• Collected data:
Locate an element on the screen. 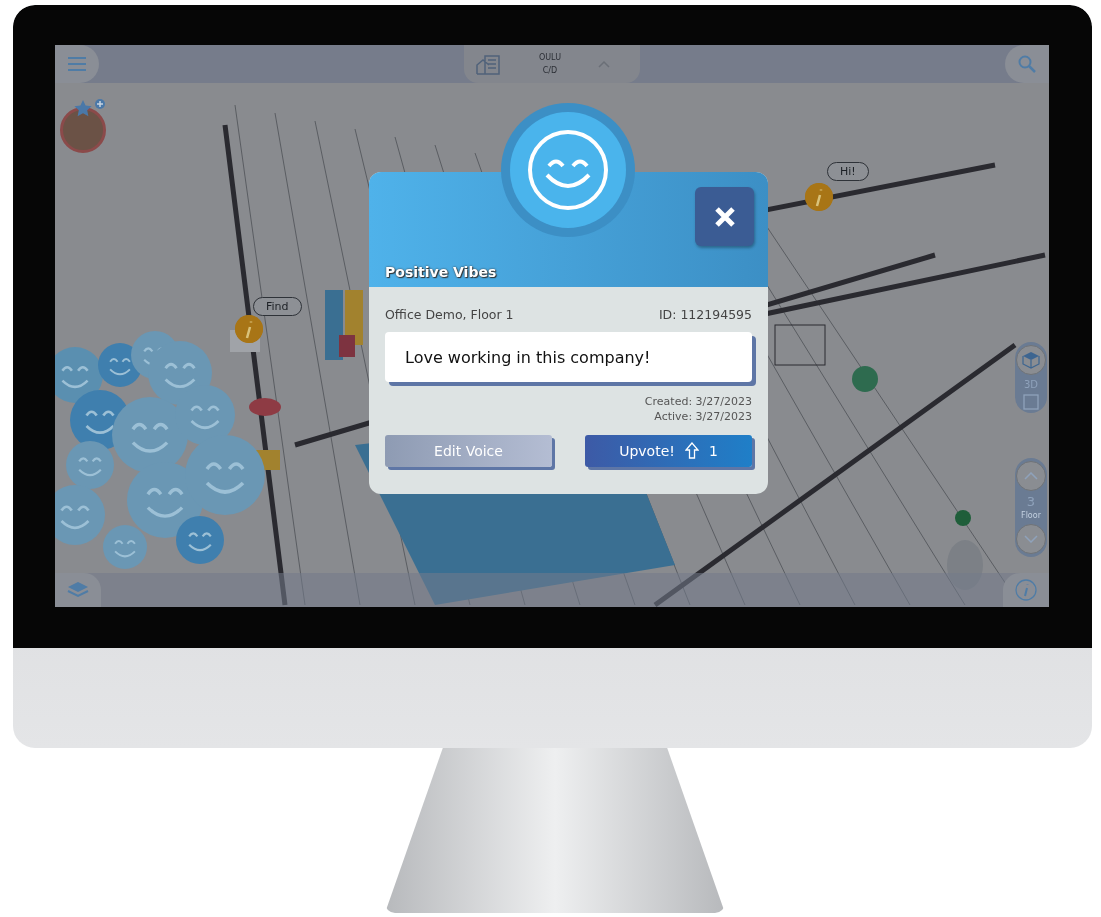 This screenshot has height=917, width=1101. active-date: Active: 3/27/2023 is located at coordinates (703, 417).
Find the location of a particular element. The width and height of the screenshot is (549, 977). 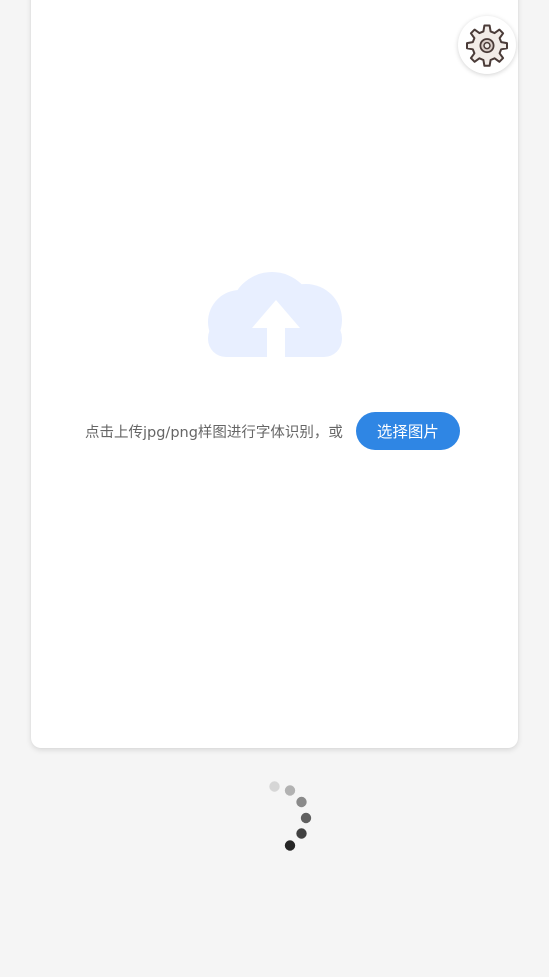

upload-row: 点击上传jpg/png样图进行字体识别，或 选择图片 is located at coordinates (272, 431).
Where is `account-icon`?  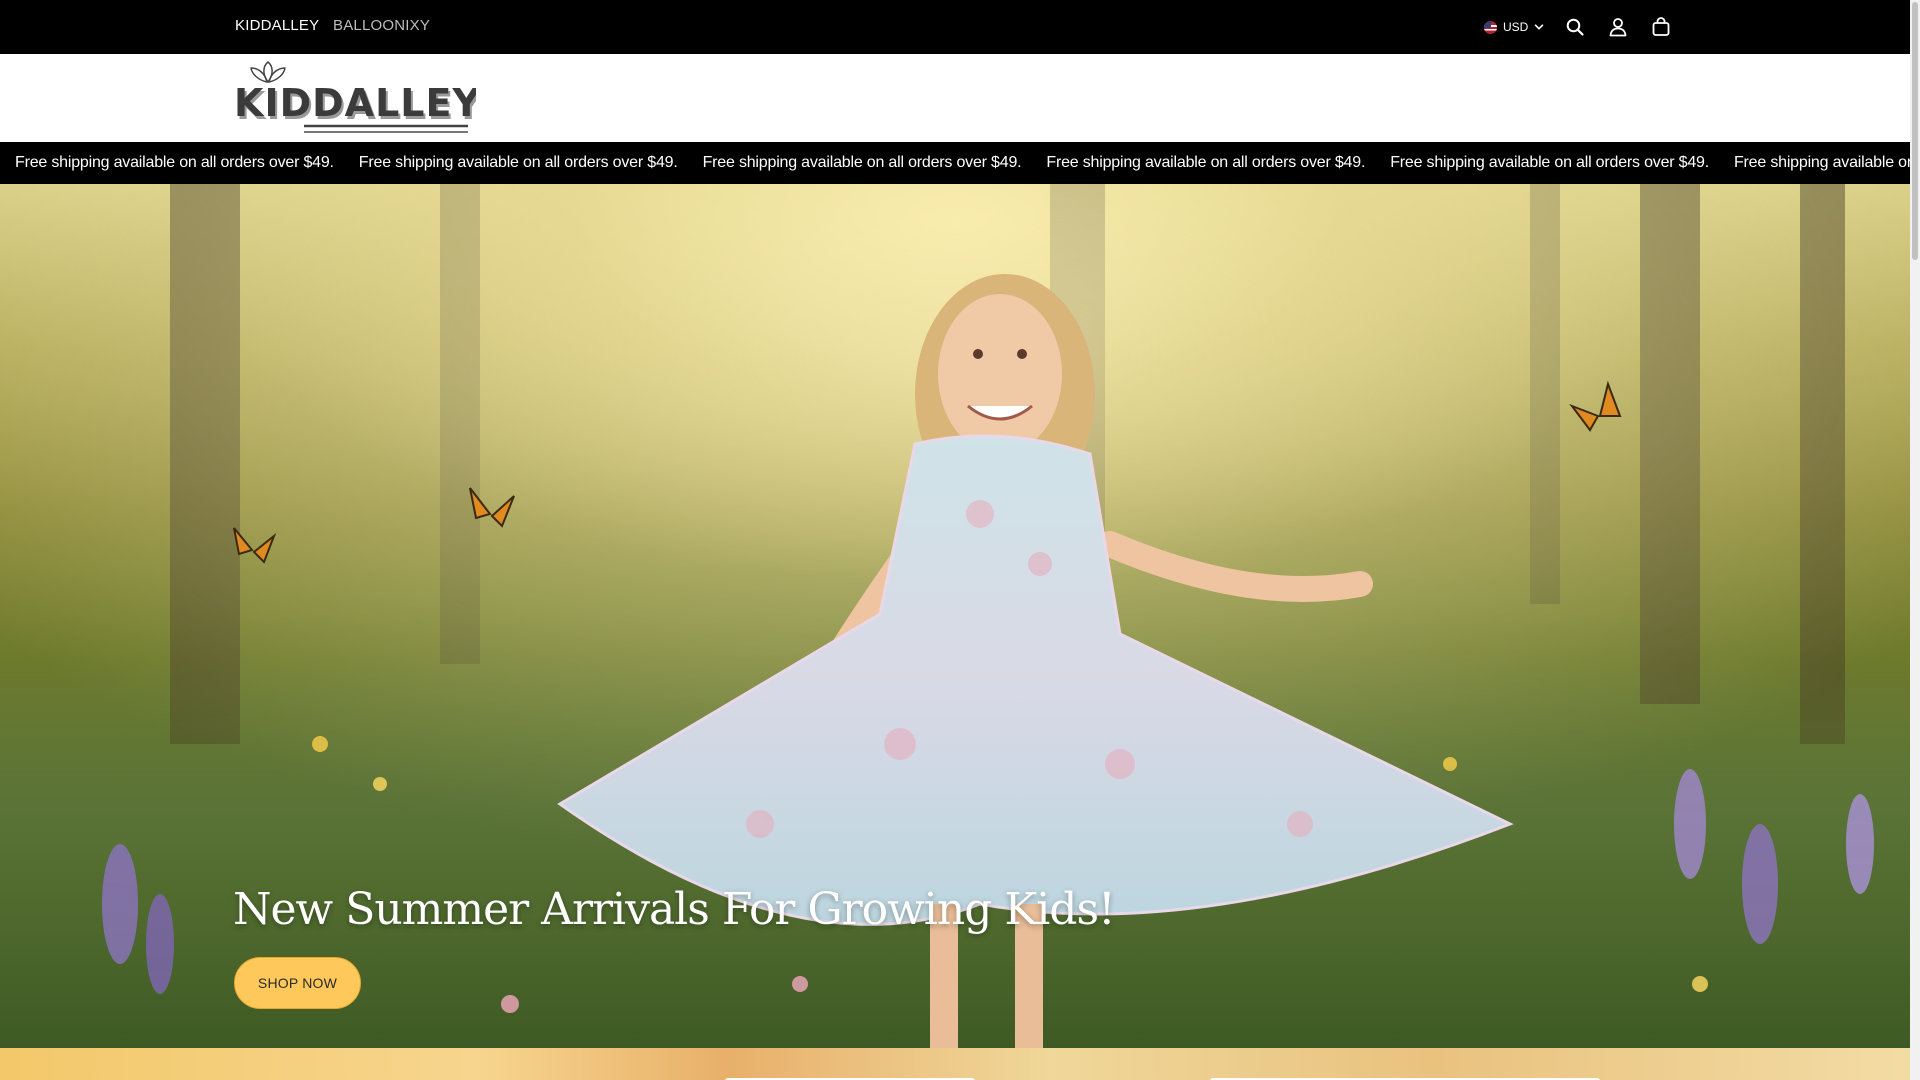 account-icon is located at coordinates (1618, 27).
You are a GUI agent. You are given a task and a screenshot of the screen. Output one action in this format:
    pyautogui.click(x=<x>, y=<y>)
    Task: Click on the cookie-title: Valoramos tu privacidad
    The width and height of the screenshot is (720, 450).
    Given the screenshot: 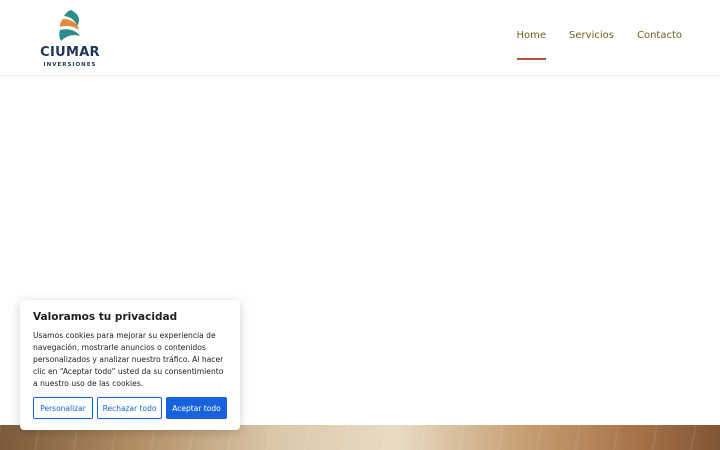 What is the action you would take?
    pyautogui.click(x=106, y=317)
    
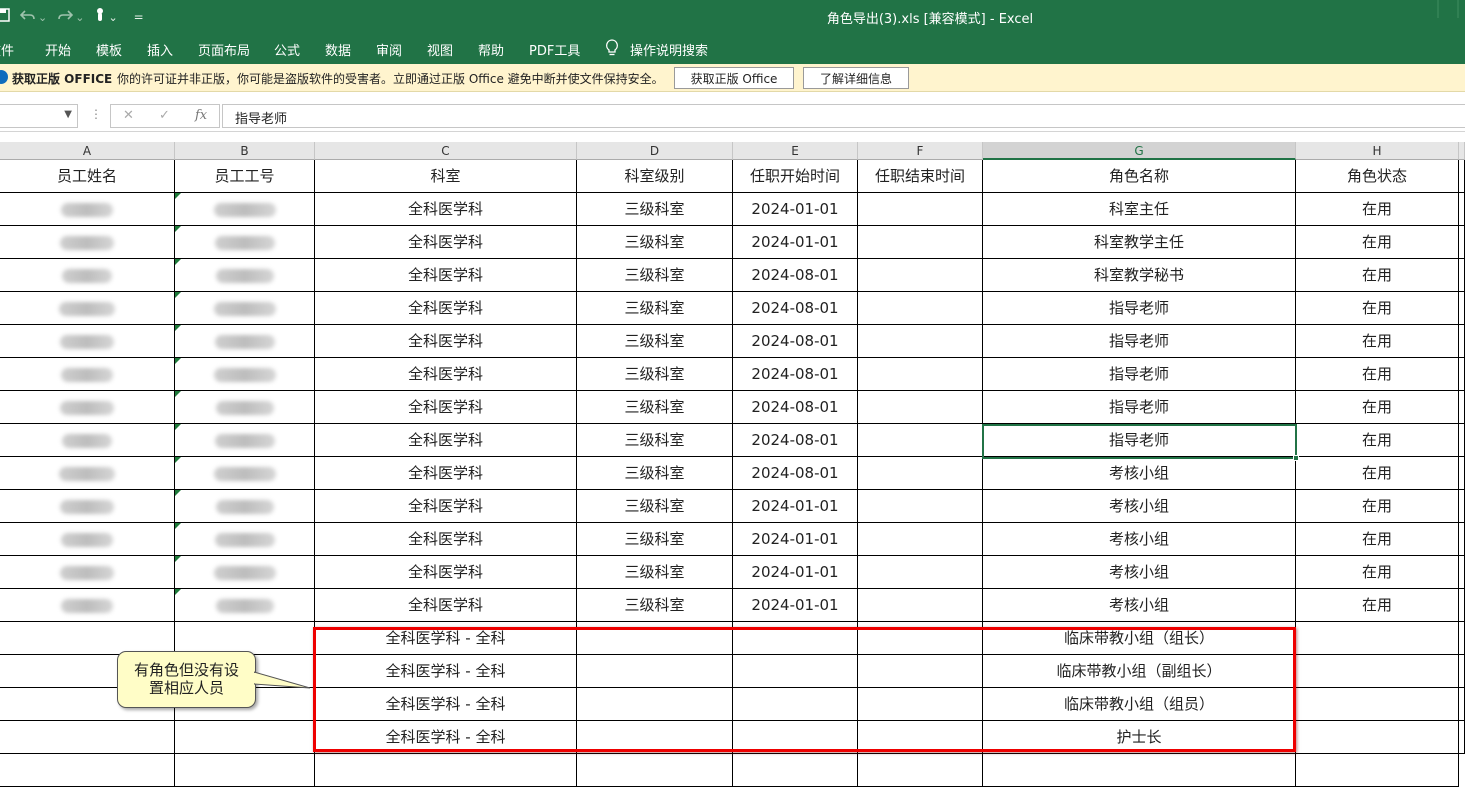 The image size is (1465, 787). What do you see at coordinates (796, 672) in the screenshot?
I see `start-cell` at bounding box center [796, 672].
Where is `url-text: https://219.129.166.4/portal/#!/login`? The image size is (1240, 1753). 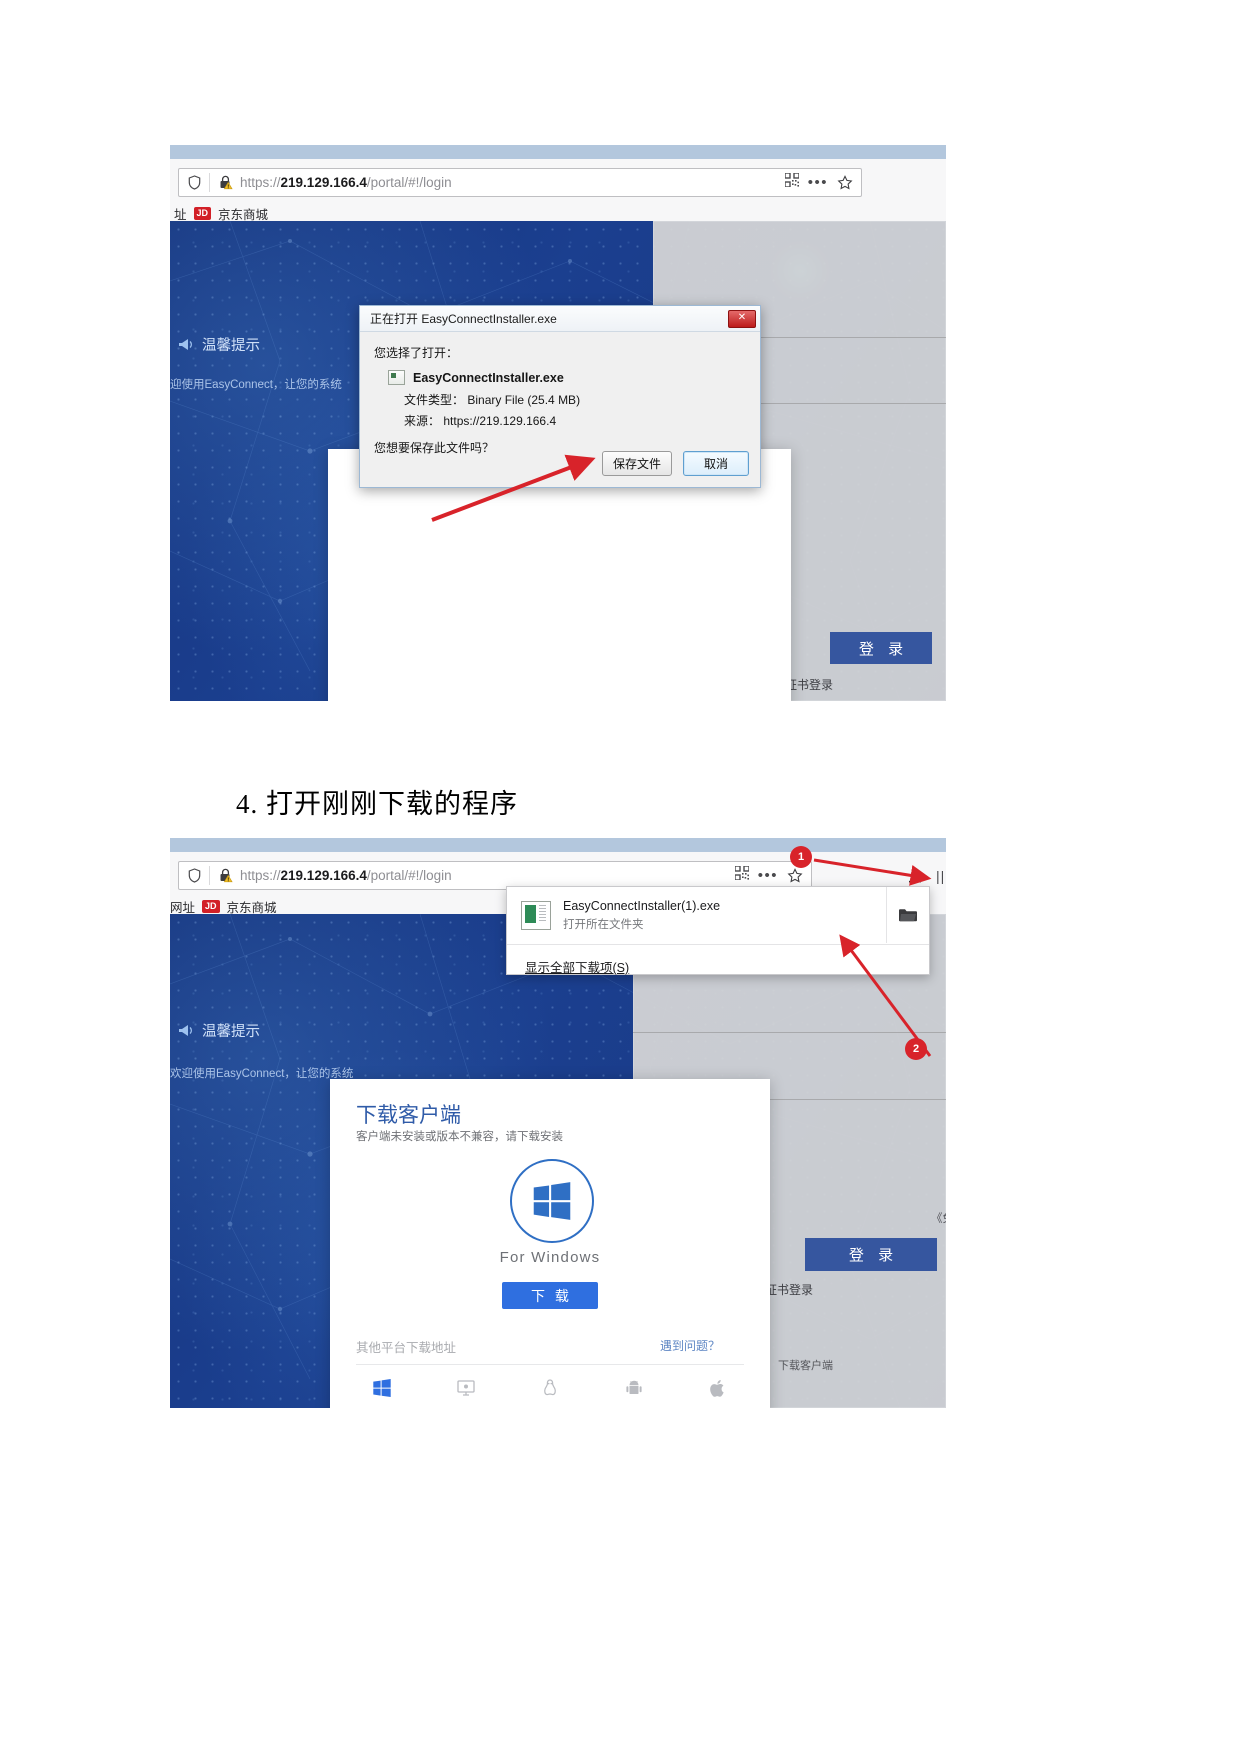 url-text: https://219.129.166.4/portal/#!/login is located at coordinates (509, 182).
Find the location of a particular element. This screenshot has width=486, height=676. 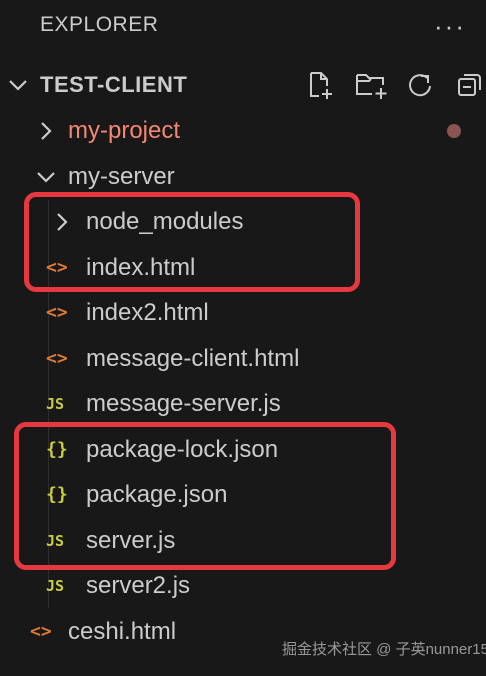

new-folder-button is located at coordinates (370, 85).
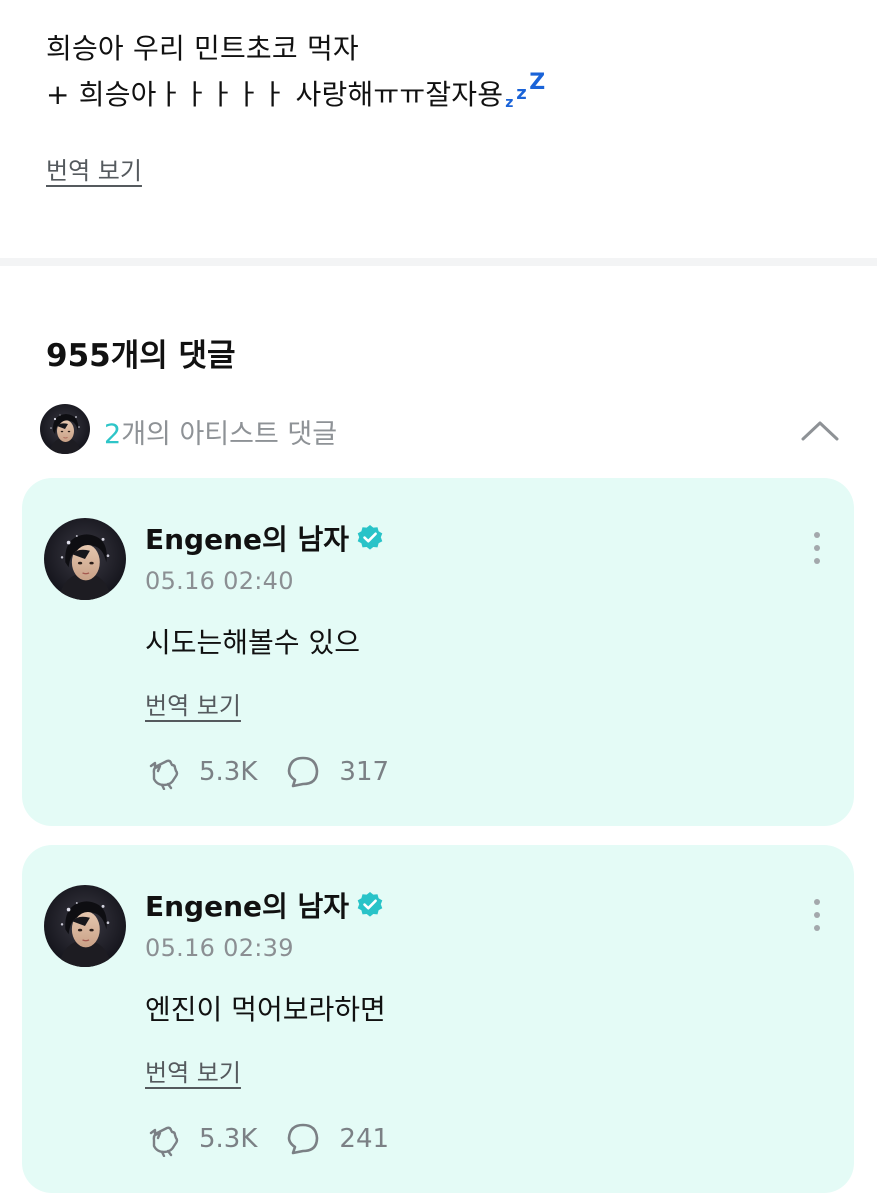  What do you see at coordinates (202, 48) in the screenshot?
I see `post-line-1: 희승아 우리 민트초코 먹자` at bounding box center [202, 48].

• ASSIGNED TASK: Starting at the line containing "Find the location of a particular element. This" and ending at the last line of the records, list the lines as a numbered list, skipping blank lines and leaving out the pictures.

• TASK OUTPUT:
1. Find the location of a particular element. This screenshot has width=486, height=676. 
2. new-folder-button is located at coordinates (370, 85).
3.   What do you see at coordinates (202, 48) in the screenshot?
4. I see `post-line-1: 희승아 우리 민트초코 먹자` at bounding box center [202, 48].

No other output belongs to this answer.